Water Treatment Plant (WTP) atau Instalasi Pengolahan Air Minum umumnya menggunakan air permukaan sebagai air baku.
Air permukaan ketika mengalir dari hulunya di tempat tinggi ke laut melarutkan pencemar alamiah material padat, material organik, material anorganik, mikroorganisma. Selain pencemar alamiah air permukaan juga menerima beban pencemar dari domestik (rumah tangga) dan industri. Pencemar yang dapat merusak peralatan dan proses di WTP adalah plastik. Plastik dapat menurunkan kinerja dan merusak pompa.

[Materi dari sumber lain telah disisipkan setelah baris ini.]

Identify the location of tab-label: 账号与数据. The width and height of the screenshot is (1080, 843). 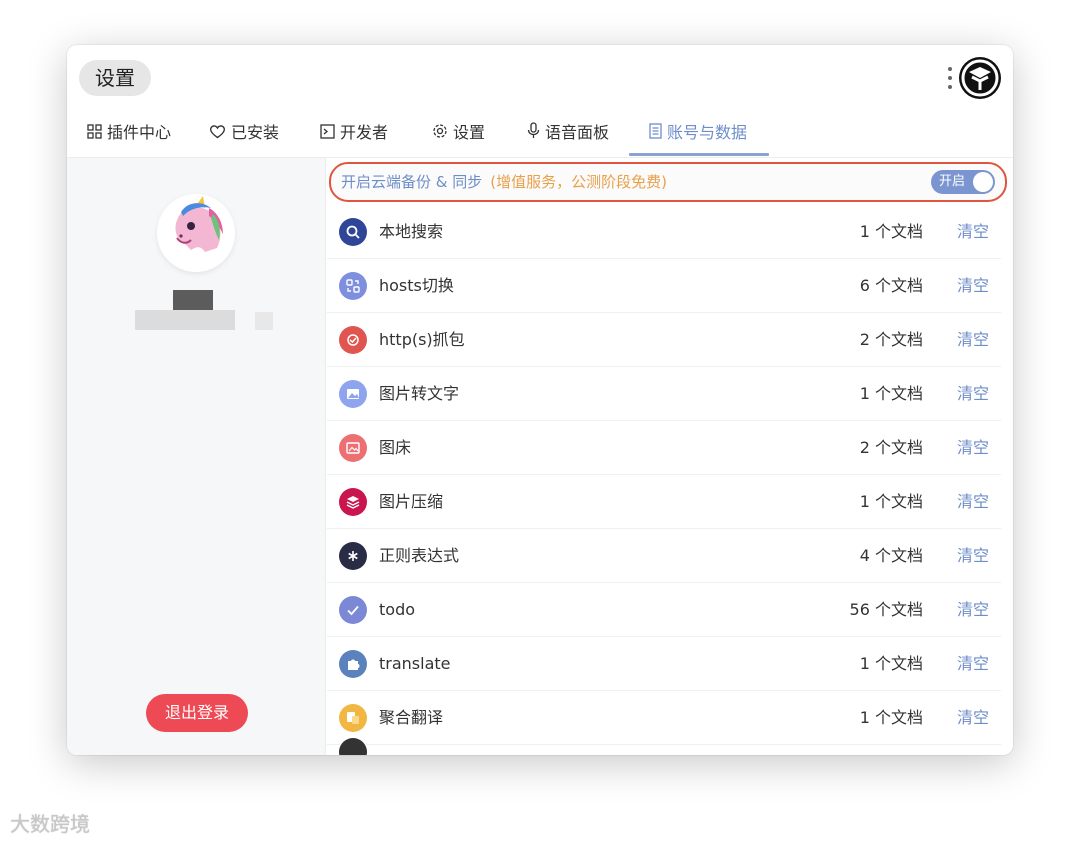
(708, 132).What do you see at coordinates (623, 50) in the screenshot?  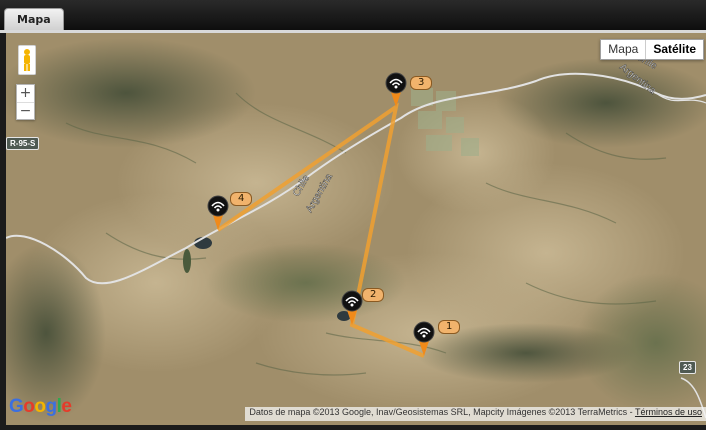 I see `map-type-mapa-button: Mapa` at bounding box center [623, 50].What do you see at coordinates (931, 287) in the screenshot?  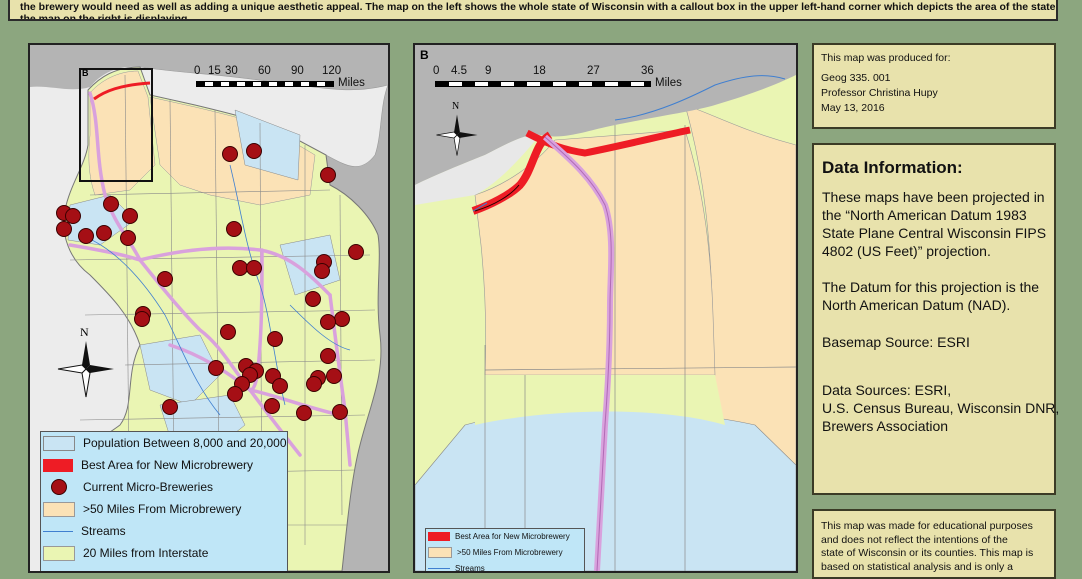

Standar air minum tiap negara berbeda satu sama lain dar segi besarnya nilai batasan parameter pencemar. Batasan kualitas dibagi dalam 4 bagian yaitu parameter fisika, kimia, mikrobiologi dan zat radioaktif. Kekeruhan salah satu parameter fisika yang mempunyai batas 5 NTU menurut Permenkes RI No. 492/MENKES/PER/IV/2010 Tahun 2010 Tentang Persyaratan Kualitas Air Minum.
Penurunan kekeruhan air baku permukaan dapat dilakukan dengan tiga tahap tergantung distribusi ukuran partikel zat padat yang akan dipisahkan.
- Prasedimentasi: memisahkan partikel seukuran pasir secara gravitasi tanpa bahan kimia
- Sedimentasi: memisahkan zat padat berukuran kecil dengan penambahan bahan kimia
- Filtrasi: memisahkan zat padat berukuran sangat kecil
Pengoperasian WTP membutuhkan pemahaman proses pengolahan, sistem kerja peralatan, metoda pengendalian proses melalui pengoperasian. Operator yang baik dapat mengendalikan proses WTP bila terjadi perubahan parameter operasi.
Sistem yang baik adalah sistem yang handal, tetapi tanpa pengoperasian dan pemeliharaan yang teratur, benar dan disiplin maka sistem tersebut tidak dapat beroperasi optimal dan hasil proses tidak dapat diandalkan.